The mountains were magnificent. The greens in the bush and fields were straight from McCahon.

To add to the attraction was the addition of truly dinosaur propulsion between Fielding and Taihape in the form of a WAB 4-6-2 steam locomotive. What is more it was fed with real live dirty COAL.

Lunchtime at Ohakune...
It was a very tired probligo and wife who were met at Britomart just after 8 that evening by a rather lost but definitely not prodigal number one son who kindly completed the circle for us back to Howick.


T. F. Stern said...

Congratulations to you and your spouse on your 40th anniversary.
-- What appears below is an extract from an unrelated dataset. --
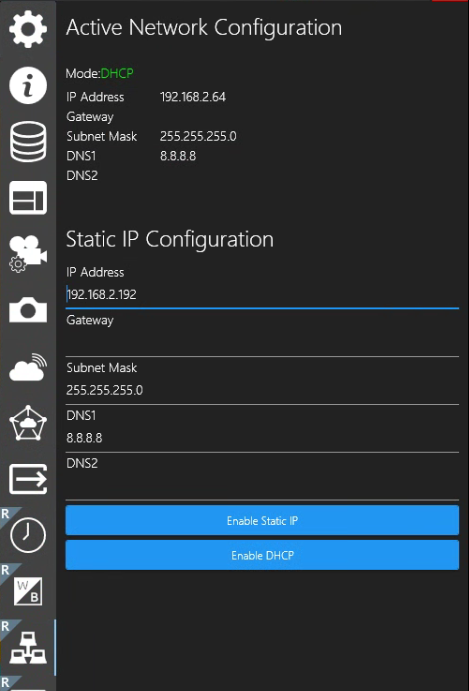Open the cloud streaming icon
This screenshot has height=691, width=469.
click(28, 367)
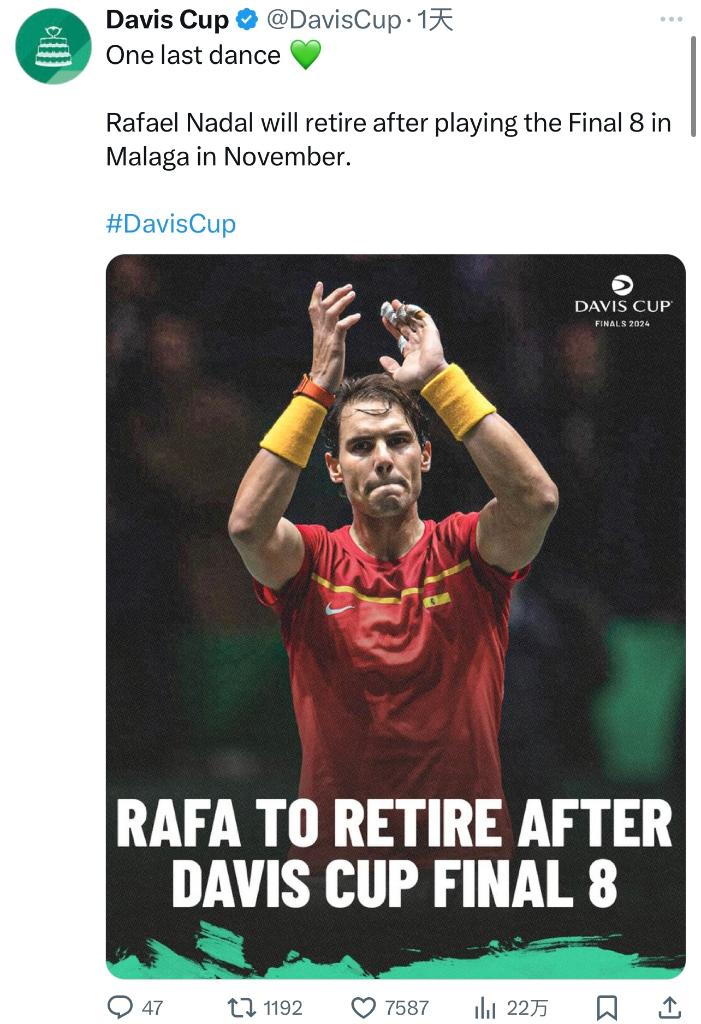
Task: Click the 47 replies count
Action: pos(152,1007)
You must be looking forward to spending your entire life with this one special person; if you could, would you extend that to include the eternities?

The probligo said...

Hmmm, trick question...

As a concept, "the eternities" could be taken in the mythological sense that you mean.

The concept does also have a scientific sense which for me I can seriously answer "Yes" to.

That "Yes" is taking the idea that something of me and she will survive in some form for a small while yet.

In the form of DNA, hers will outlast me because every one of my and her daughters daughters will pass on her mitochondrial dna for a start.

In my case the dna will gradually dilute as members of the line from me marry out/procreate into other dna lines. Probably a good thing. The odd throwback to a probligo should be enough to keep the family on its toes.

Most of the atoms in my body will be replaced if I last another 25 years. There might be a few laggards hanging about... Will they survive "an eternity"? I think that the half-life of a proton is some lengthy time (say 1,000 years. There is a better than Schroedinger's cat's chance that one or two might see the end of days. Will they remember the probligo? Problinot.

Then there is the vexing problem of measuring "eternities" as well. I think that after a few hundred thousand years, I would be frantically sick of my own company. Certainly the boredom would have set in a long time prior. What is the current estimate for the life of the universe? Assuming that "big bang" leads to "big crunch" and there is increasing doubt it will it seems.

TF, thanks for the thought. Now, I gotta go pull myself out of the depression. RRRGGNNNHH, YYYTTTRRRGGG!. GGGRRRRRaaaaHUH!.